Basic helix-loop-helix transcription factors and enteroendocrine cell differentiation

Abstract

For over 30 years it has been known that enteroendocrine cells derive from common precursor cells in the intestinal crypts. Until recently little was understood about the events that result in commitment to endocrine differentiation or the eventual segregation of over 10 different hormone-expressing cell types in the gastrointestinal tract. Enteroendocrine cells arise from pluripotent intestinal stem cells. Differentiation of enteroendocrine cells is controlled by the sequential expression of three basic helix-loop-helix transcription factors, Math1, Neurogenin 3 (Neurog3) and NeuroD. Math1 expression is required for specification and segregation of the intestinal secretory lineage (Paneth, goblet,and enteroendocrine cells) from the absorptive enterocyte lineage. Neurog3 expression represents the earliest stage of enteroendocrine differentiation and in its absence enteroendocrine cells fail to develop. Subsequent expression of NeuroD appears to represent a later stage of differentiation for maturing enteroendocrine cells. Enteroendocrine cell fate is inhibited by the Notch signalling pathway, which appears to inhibit both Math1 and Neurog3. Understanding enteroendocrine cell differentiation will become increasingly important for identifying potential future targets for common diseases such as diabetes and obesity.
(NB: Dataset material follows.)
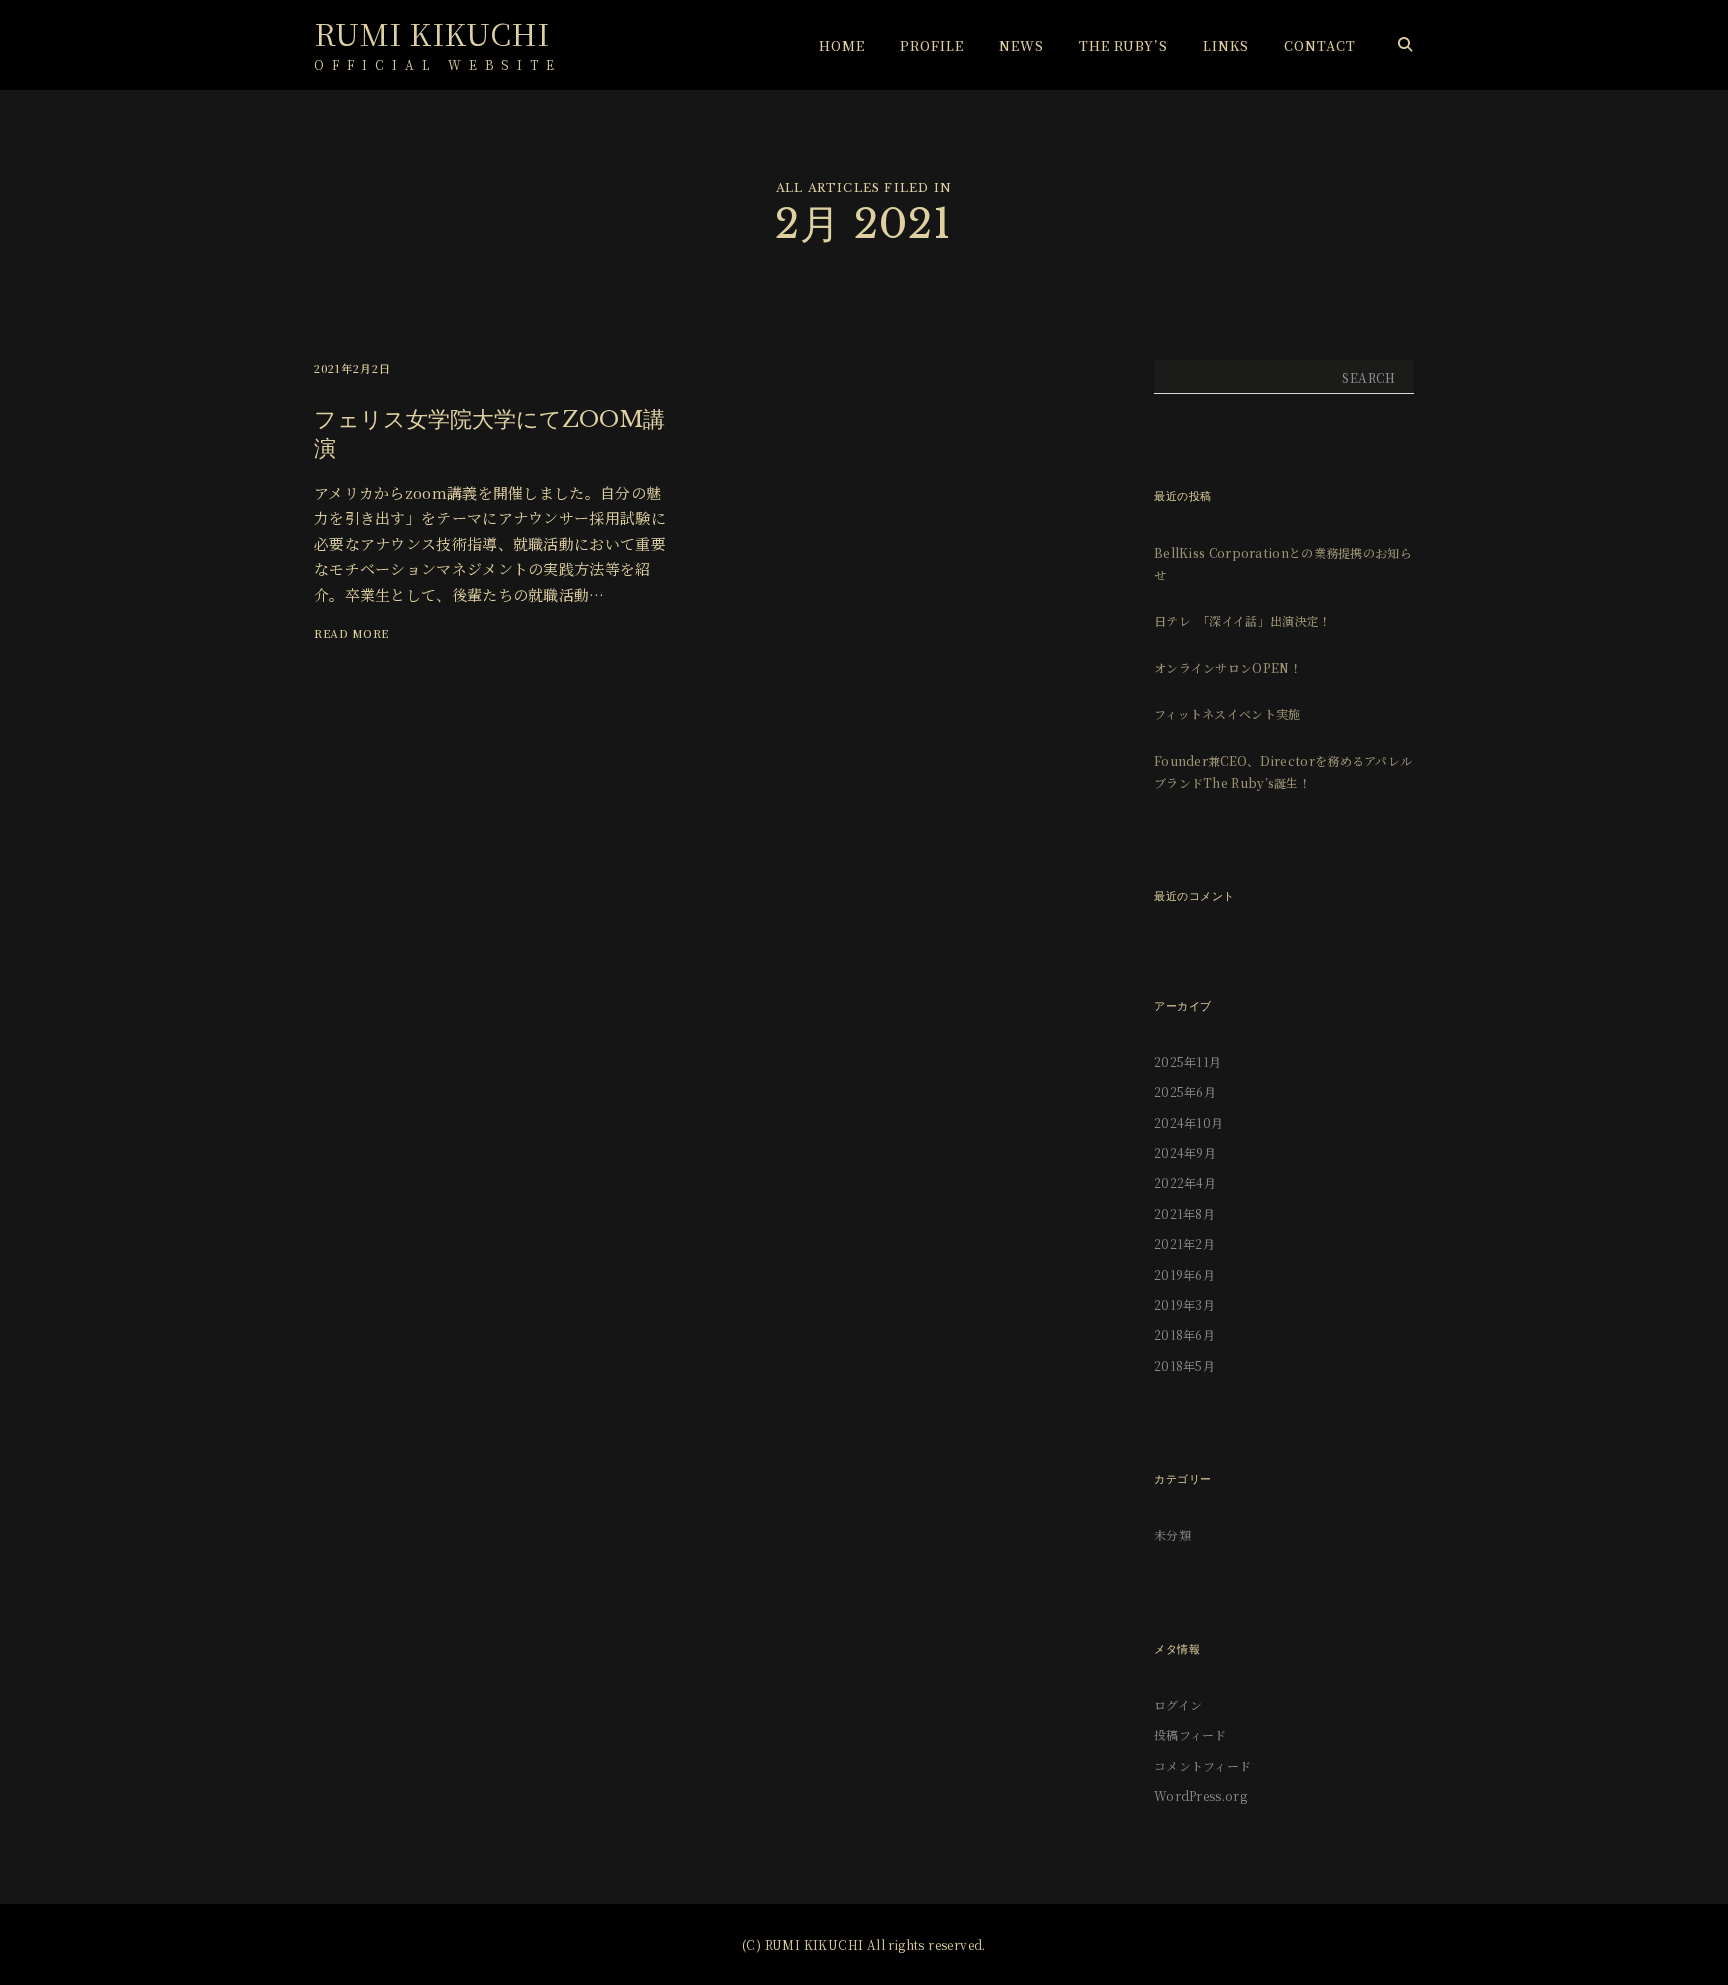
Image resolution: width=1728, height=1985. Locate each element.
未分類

Fig. 1. Enteroendocrine cell differentiation from progenitors

Enteroendocrine cells arise from pluripotent stem cells that give rise to secretory progenitor cells that express the transcription factor, Math1. GFI1 expression drives differentiation to the goblet and Paneth cell lineages. Neurog3 represents the first specific step to initiate endocrine cell fate. Additional transcription factors, including Pax4 and Nkx2.2 are switched on as enteroendocrine cells mature. Once cells express NeuroD, they become restricted to an enteroendocrine cell fate before giving rise to various mature enteroendocrine cells.

Fig. 2. Differentiation and functional anatomy within the crypt-villus unit

Rapidly cycling crypt base columnar (CBC) and slowing cycling LRC+4 stem cells give rise to all four epithelial lineages. Enterocytes, goblet cells, and enteroendocrine cells differentiate as cells exit the lower crypt and a proliferative transit amplifying (TA) zone as they migrate up the crypt-villus axis. Some enteroendocrine cells differentiate just above the crypt base without without going through a TA population. In contrast, Paneth cells migrate to the crypt base and become intercalated between CBC stem cells.

Fig. 3. Functional cooperation between NeuroD and other proteins occupying the secretin gene enhancer

Four DNA binding proteins bind to a proximal enhancer in the secretin gene within 200 bp of the transcription start site. RREB1 binds directly to the enhancer and recruits CtBP and other proteins in multiprotein coactivator complex. Dotted lines indicate direct protein-protein interactions.